だが、アントワープのプランがバルセロナに通用したかと言われればまたそれは別の話ということになる。アントワープの強気のプレッシングはテア・シュテーゲンの参加とデ・ヨングの列落ちによりズレが発生していたし、ショートパスを繋ぐビルドアップもフリーの選手を繋いでいくのが精一杯。アントワープが効果的に前進するビジョンまで辿り着くにはなかなかの遠さを感じた。
落ち着いてプレスを外したバルセロナは3-2-5気味の変形から試合を動かしていく。中央の3トップはレヴァンドフスキに加えて左WGの絞ったフェリックス、右IHから列を上げたギュンドアンが形成。大外はハフィーニャとバルデが担当する。

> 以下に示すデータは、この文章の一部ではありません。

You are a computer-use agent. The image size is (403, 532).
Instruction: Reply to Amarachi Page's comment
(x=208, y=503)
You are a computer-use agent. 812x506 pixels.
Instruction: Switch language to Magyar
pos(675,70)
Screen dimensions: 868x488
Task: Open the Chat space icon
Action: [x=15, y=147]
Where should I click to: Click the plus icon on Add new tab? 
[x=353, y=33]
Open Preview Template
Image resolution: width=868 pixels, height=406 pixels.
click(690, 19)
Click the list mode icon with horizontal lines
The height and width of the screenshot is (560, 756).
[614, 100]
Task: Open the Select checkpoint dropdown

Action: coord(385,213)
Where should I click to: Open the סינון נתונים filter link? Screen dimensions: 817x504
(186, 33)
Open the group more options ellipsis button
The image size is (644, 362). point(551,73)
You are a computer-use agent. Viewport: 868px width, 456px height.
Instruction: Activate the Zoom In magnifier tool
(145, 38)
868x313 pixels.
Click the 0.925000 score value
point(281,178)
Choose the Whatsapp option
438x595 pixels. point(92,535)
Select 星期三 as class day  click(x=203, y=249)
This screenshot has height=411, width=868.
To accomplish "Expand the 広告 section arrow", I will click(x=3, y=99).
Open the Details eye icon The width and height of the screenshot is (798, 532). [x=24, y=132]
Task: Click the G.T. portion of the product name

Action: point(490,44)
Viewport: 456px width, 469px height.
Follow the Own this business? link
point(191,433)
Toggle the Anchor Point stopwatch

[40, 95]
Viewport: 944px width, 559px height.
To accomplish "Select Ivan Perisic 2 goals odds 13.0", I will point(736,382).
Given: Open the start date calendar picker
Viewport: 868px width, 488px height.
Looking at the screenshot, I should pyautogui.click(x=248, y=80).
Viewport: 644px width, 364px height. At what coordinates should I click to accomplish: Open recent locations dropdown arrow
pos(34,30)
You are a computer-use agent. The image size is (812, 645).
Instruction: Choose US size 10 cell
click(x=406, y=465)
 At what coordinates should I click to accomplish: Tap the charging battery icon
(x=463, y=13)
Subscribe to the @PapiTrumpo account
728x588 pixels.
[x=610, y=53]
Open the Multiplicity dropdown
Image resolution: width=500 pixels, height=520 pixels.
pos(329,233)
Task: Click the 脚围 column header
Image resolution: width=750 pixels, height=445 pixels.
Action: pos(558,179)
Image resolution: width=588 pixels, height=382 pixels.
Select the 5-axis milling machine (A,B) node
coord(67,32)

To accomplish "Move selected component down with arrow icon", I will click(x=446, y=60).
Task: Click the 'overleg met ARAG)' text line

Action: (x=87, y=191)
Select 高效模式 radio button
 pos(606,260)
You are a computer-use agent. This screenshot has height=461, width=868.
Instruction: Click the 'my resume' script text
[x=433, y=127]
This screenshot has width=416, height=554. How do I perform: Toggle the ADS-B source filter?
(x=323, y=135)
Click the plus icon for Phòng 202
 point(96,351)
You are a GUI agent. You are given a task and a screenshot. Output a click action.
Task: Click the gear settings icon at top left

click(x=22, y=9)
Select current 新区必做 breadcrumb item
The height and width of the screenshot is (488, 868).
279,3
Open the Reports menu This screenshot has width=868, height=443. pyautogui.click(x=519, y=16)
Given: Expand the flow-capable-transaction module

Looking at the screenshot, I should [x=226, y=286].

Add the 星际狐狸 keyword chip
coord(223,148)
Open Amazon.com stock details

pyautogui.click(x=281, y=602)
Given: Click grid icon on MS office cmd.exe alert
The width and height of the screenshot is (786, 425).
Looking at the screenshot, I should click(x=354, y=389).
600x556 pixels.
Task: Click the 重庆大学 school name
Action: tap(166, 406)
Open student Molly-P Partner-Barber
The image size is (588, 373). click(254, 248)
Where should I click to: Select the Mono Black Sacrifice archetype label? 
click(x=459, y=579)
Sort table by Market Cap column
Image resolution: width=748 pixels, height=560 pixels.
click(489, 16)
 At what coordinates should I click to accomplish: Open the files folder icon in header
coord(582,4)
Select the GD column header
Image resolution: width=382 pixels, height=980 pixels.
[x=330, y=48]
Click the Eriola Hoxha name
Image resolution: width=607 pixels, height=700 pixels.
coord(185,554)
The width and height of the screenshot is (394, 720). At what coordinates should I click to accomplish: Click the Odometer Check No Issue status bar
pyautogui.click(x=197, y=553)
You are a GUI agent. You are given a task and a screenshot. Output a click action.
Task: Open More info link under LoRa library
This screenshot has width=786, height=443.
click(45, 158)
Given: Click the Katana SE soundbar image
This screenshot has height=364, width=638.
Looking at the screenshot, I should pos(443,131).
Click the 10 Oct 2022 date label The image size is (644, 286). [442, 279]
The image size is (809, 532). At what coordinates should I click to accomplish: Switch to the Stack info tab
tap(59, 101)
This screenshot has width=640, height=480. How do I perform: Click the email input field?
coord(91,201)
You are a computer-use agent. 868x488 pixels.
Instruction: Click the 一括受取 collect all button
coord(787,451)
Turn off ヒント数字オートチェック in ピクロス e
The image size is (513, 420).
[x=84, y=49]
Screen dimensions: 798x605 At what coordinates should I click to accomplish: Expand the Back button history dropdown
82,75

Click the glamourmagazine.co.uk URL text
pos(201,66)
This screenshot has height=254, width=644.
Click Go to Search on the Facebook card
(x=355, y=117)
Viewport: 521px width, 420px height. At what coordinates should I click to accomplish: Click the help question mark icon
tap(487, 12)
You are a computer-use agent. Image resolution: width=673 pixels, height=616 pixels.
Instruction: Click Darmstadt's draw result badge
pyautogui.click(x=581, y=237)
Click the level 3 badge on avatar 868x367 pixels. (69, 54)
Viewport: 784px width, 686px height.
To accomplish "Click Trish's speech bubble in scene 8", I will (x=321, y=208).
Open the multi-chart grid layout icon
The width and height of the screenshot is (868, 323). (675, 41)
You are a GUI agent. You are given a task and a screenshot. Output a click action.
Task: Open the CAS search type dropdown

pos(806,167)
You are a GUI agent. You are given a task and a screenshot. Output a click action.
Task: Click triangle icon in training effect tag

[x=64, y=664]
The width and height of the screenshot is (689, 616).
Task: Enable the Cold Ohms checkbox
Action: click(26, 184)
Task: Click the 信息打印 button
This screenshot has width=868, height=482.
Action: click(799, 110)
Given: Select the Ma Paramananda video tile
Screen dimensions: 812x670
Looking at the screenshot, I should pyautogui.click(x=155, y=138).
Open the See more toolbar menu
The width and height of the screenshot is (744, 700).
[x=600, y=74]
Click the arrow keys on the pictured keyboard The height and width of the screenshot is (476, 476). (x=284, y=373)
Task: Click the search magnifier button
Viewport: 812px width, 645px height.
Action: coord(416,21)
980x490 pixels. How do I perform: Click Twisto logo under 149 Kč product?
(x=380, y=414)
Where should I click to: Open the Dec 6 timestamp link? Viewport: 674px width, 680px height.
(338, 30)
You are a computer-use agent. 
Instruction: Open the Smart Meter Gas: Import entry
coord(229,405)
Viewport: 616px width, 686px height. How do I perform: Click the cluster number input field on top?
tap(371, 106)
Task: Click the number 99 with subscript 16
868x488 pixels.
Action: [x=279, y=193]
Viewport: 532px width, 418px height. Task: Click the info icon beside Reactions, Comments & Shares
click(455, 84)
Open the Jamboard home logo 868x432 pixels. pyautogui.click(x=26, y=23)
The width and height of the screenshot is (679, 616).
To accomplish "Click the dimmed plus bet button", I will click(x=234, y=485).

先制点は中央のコンビネーションから。列落ちのレヴァンドフスキからギュンドアン→フェリックスとこの3人の連携からゴールをこじ開けて見せた。
先制点以降もペースを握ったのはバルセロナ。効いていたのは左サイドの裏抜け。バルデの大外からの押し下げにアントワープは後手に回る。4-4-2ベースでCHが前に出ていくとなると、5レーン的な攻略に対して、最終ラインのカバーに入るのは当然遅れてしまう。
バルセロナはこのアントワープの守り方の特性を利用してあっさりとサイドから押し下げることでペースを握る。2点目は左サイドから抜け出したフェリックスがファーのレヴァンドフスキに合わせるアシストを決めて、3点目は同じスペースから抜け出したハフィーニャがオウンゴールを誘発。前半のうちに試合を決定づける。
そこからは完全にバルセロナが試合をコントロール。保持では休み、ボール奪回ではハイプレスで圧力をかけていくという二面性の使い分けでボールを占有。アントワープはサイドの守備を早い段階で下げることでスペースを埋める形で軟着陸を図った感じがあったため、ここからは完全にバルセロナがボールを持ちながらのワンサイドゲームに移行する。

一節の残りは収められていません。